Name___________________________Date_________________Period____________ Introduction: "Micro" refers to tiny, "scope" refers to view or look at. Microscopes are tools used to enlarge small objects so as they can be studied. Microscopes range from a simple magnifying glass to the expensive electron microscope. The compound light microscope is the most common instrument used in education today. It is an instrument containing two lenses, which magnifies, and a variety of knobs to resolve (focus) the picture. It is a rather simple piece of equipment to understand and use. In this lab we are going to learn the proper use and handling of the microscope. Objectives: Demonstrate the proper procedures used in correctly using the compound light microscope. Prepare and use a wet mount. Determine the total magnification of the microscope. Develop a checklist to insure the proper handling of the microscope.

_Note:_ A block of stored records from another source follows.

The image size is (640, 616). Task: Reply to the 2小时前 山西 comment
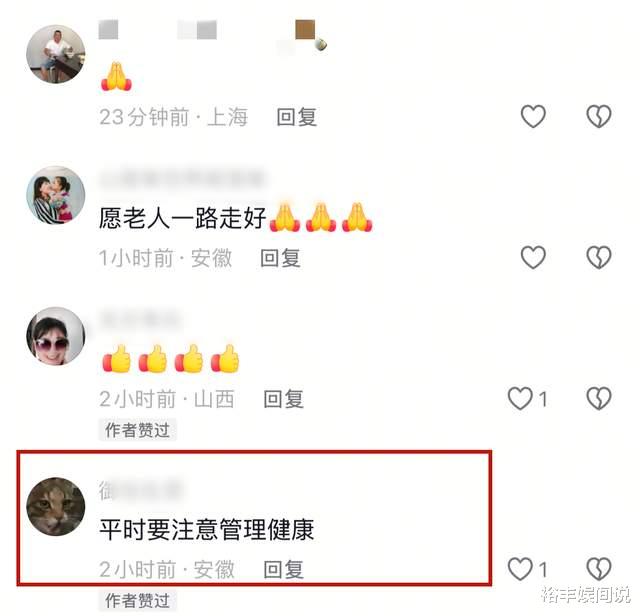point(283,399)
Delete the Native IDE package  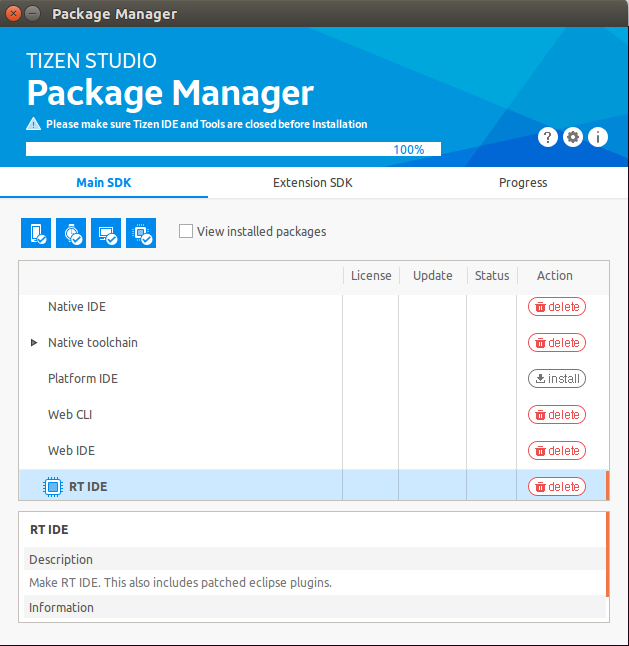click(x=557, y=307)
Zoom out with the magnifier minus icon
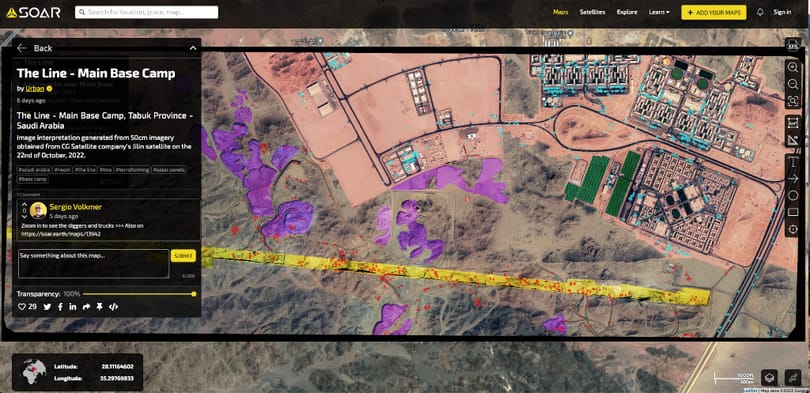Image resolution: width=810 pixels, height=393 pixels. click(792, 84)
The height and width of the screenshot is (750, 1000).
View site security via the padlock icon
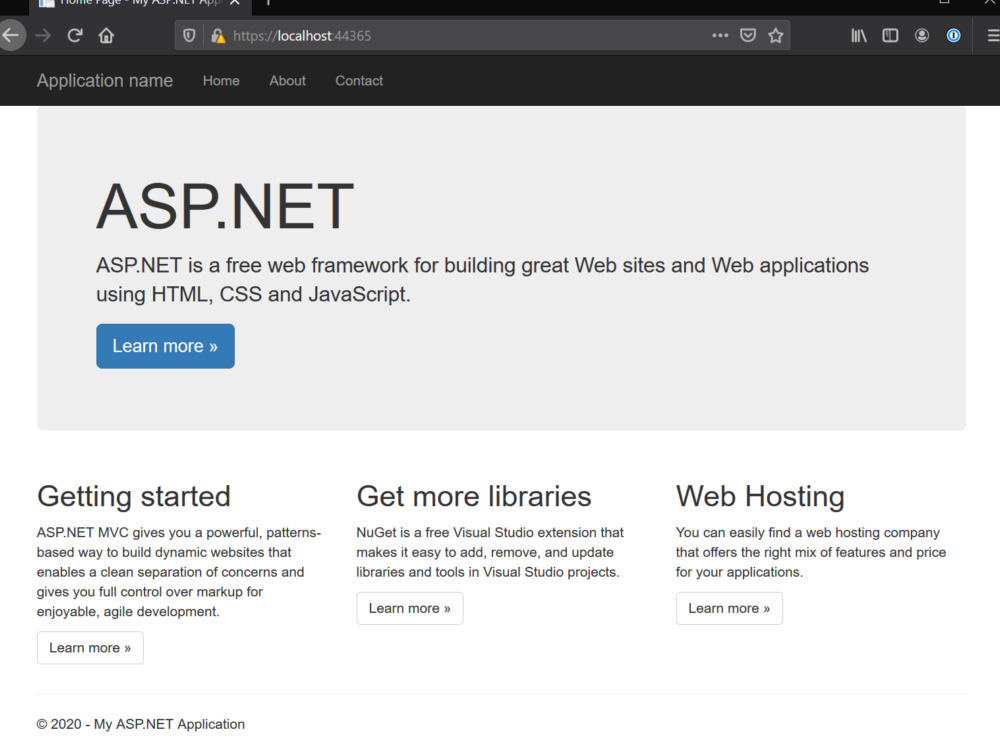click(x=218, y=35)
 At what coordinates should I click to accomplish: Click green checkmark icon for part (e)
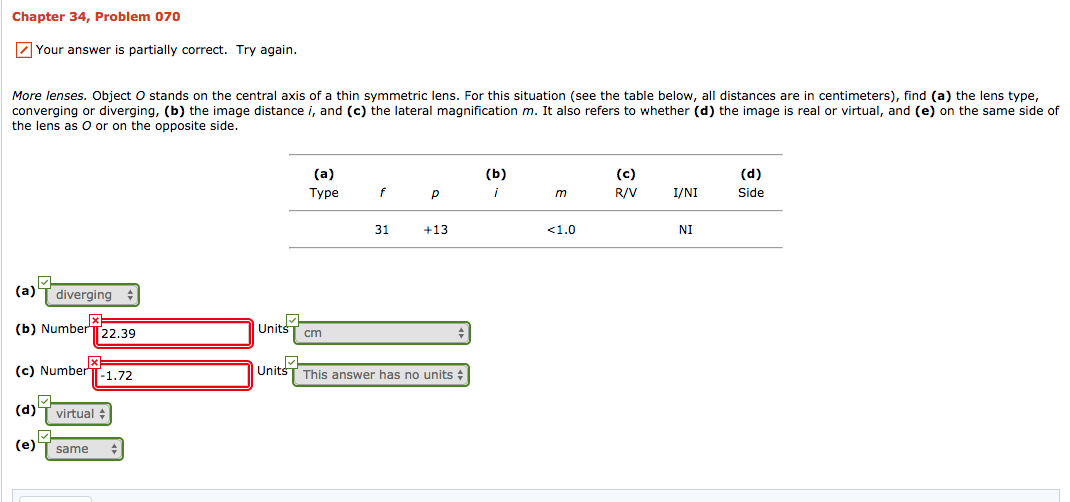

Materials: Compound microscope glass slides Cover slips Eye dropper Beaker of water The letter "e" cut from newsprint Scissors

Procedures: I. Proper Handling and Use of the Microscope: 1. The teacher will demonstrate the correct procedure in transporting the microscope. 2. One person from each group will now go over to the microscope storage area and properly transport one microscope to your working area. 3. The other person in the group will pick up a pair of scissors, newsprint, a slide, and a cover slip. 4. Remove the dust cover and eyepiece cap (if present), putting it inside the dust cover. Fold the dustcover and place it on the side of your work area. Plug in the scope. Make sure that the scopes electrical cable is up on the table and not dangling off the table where it can be tripped or pulled on accidentally. 5. Turn the light source on. Practice rotating the nosepiece, rolling the coarse and fine adjustment knobs up and down. Next, regulate the light from bright to dim and bright again by using the diaphragm under the stage. This will help create contrast(s) when looking at objects later in the lab. 6. Move the mechanical stage clips far and near, left and right using the two knobs. Check out how a slide fits on the stage using the swinging arm clip.

II. Preparing a wet mount of the letter "e". 1. 2. 3. 4. With your scissors, cut out a small lowercase "e" from a piece of newsprint. Place it on the glass slide so as to look like an e should, right side up. Cover it with a clean cover slip. See the figure below. Using your eyedropper, place a drop of water on the edge of the cover slip where it touches the glass slide. The water should be sucked under the slide if done properly.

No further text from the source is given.